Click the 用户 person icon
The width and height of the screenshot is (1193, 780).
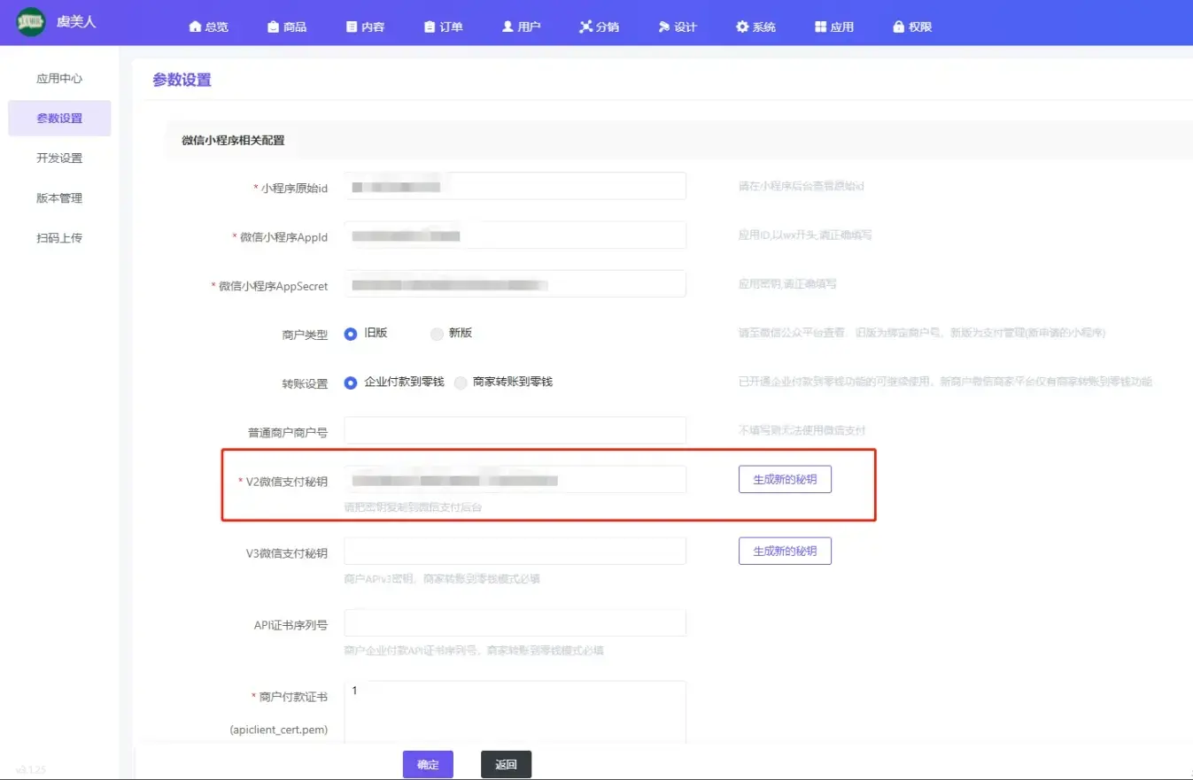[x=507, y=27]
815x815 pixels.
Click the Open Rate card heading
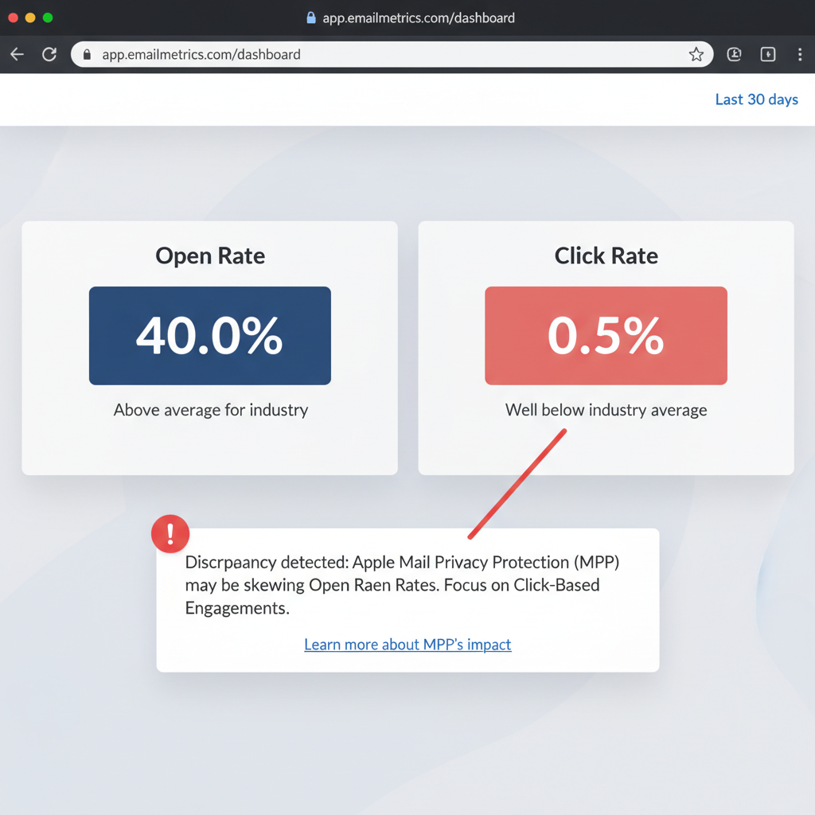[209, 255]
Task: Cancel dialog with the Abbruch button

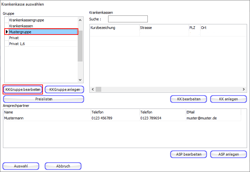Action: [x=63, y=166]
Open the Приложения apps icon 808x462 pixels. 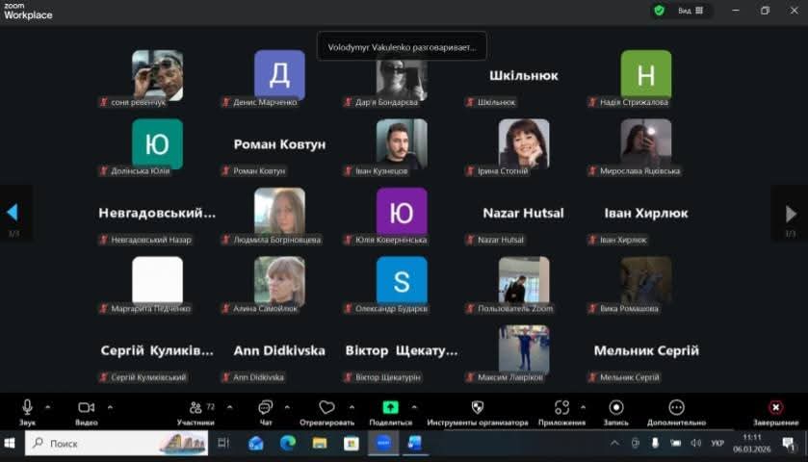click(561, 408)
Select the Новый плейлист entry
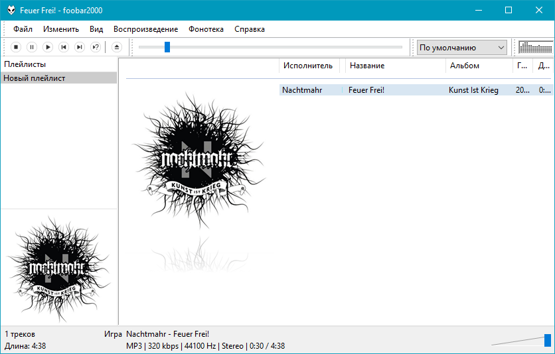This screenshot has width=555, height=354. [x=35, y=78]
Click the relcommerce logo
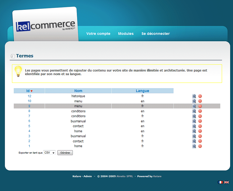Screen dimensions: 233x191 [x=46, y=26]
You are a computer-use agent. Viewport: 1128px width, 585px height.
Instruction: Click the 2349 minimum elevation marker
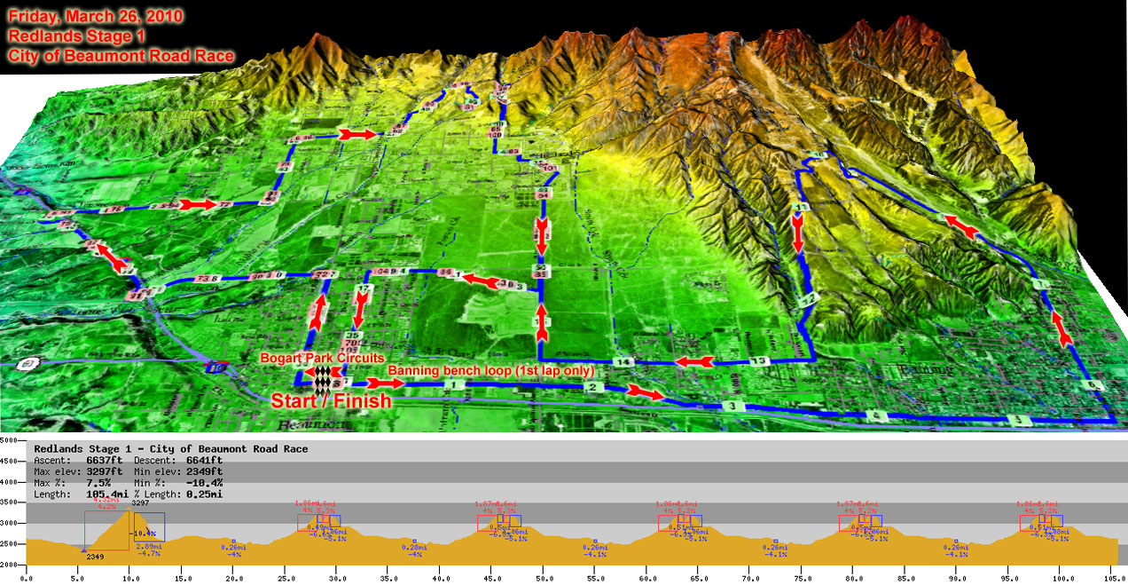click(83, 550)
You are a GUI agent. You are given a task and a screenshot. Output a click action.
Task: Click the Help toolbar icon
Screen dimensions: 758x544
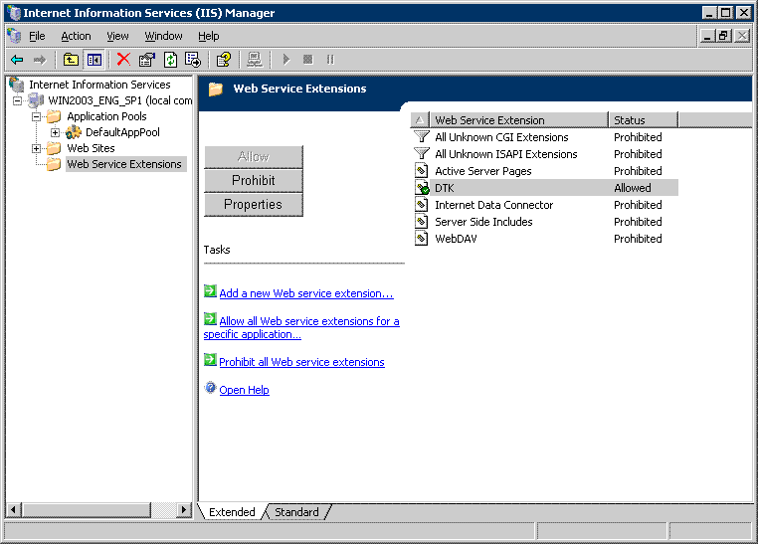coord(224,60)
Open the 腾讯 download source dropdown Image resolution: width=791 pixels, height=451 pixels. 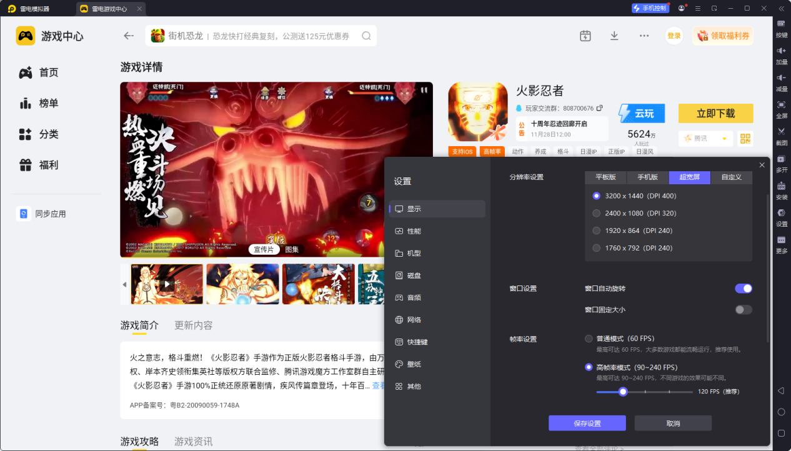[705, 138]
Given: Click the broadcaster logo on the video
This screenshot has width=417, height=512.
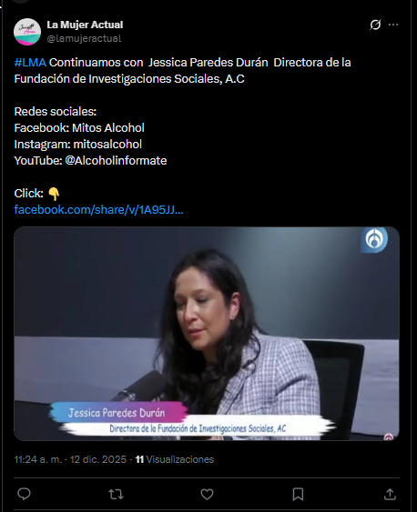Looking at the screenshot, I should click(374, 240).
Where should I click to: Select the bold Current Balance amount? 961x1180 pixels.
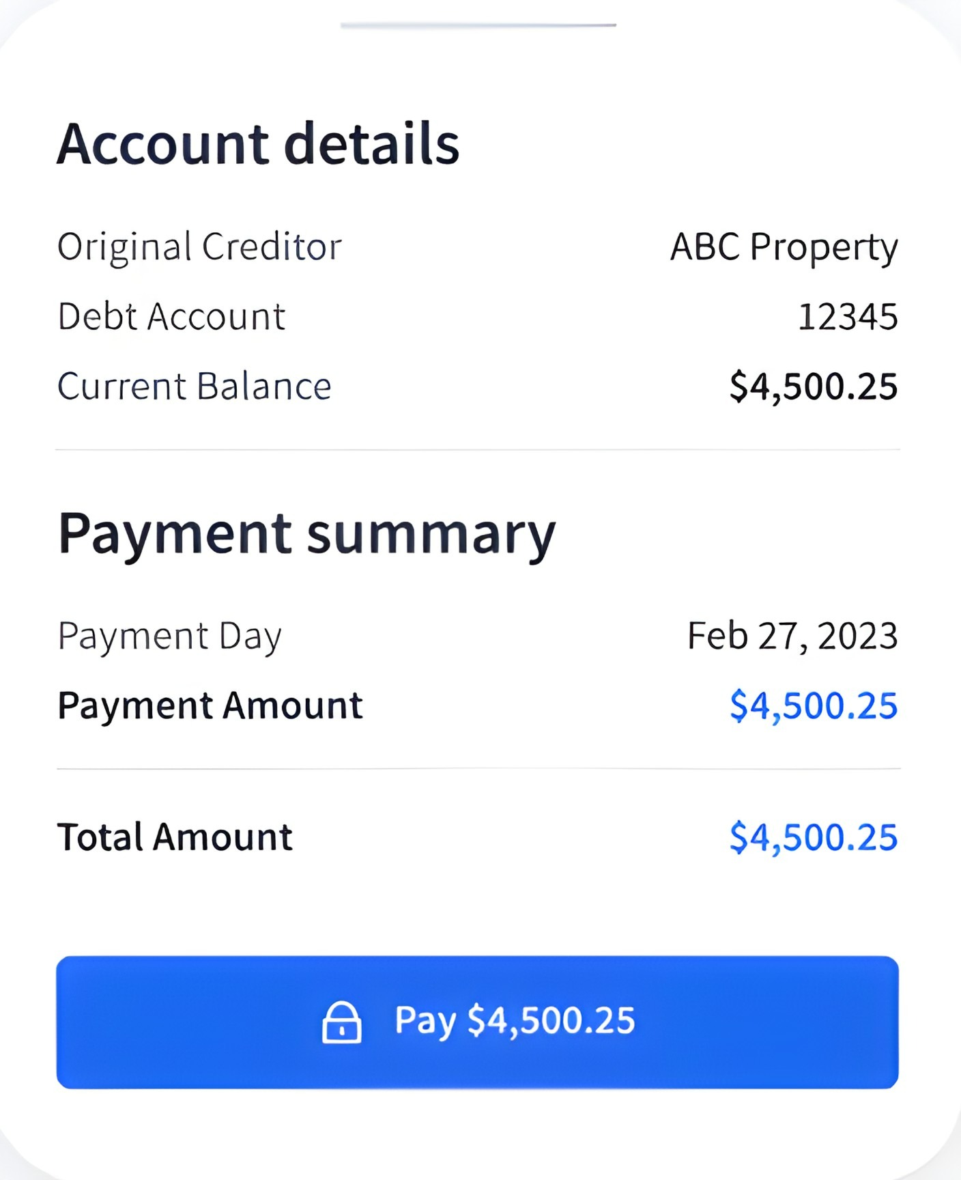(x=813, y=387)
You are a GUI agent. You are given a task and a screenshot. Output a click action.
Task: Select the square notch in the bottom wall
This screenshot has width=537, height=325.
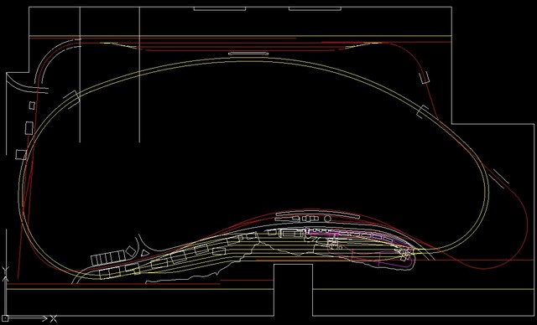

(ASSIGNMENT) All lines from the one containing "Where should I" through the final line of the entries above are to be copied exactly; the pictures are not.

(ANSWER FOR THE TASK)
Where should I click to: Select the bold Current Balance amount? 961x1180 pixels.
(x=813, y=387)
You are a GUI agent. You are given a task and a screenshot. Output a click action.
Task: Select the square notch in the bottom wall
This screenshot has width=537, height=325.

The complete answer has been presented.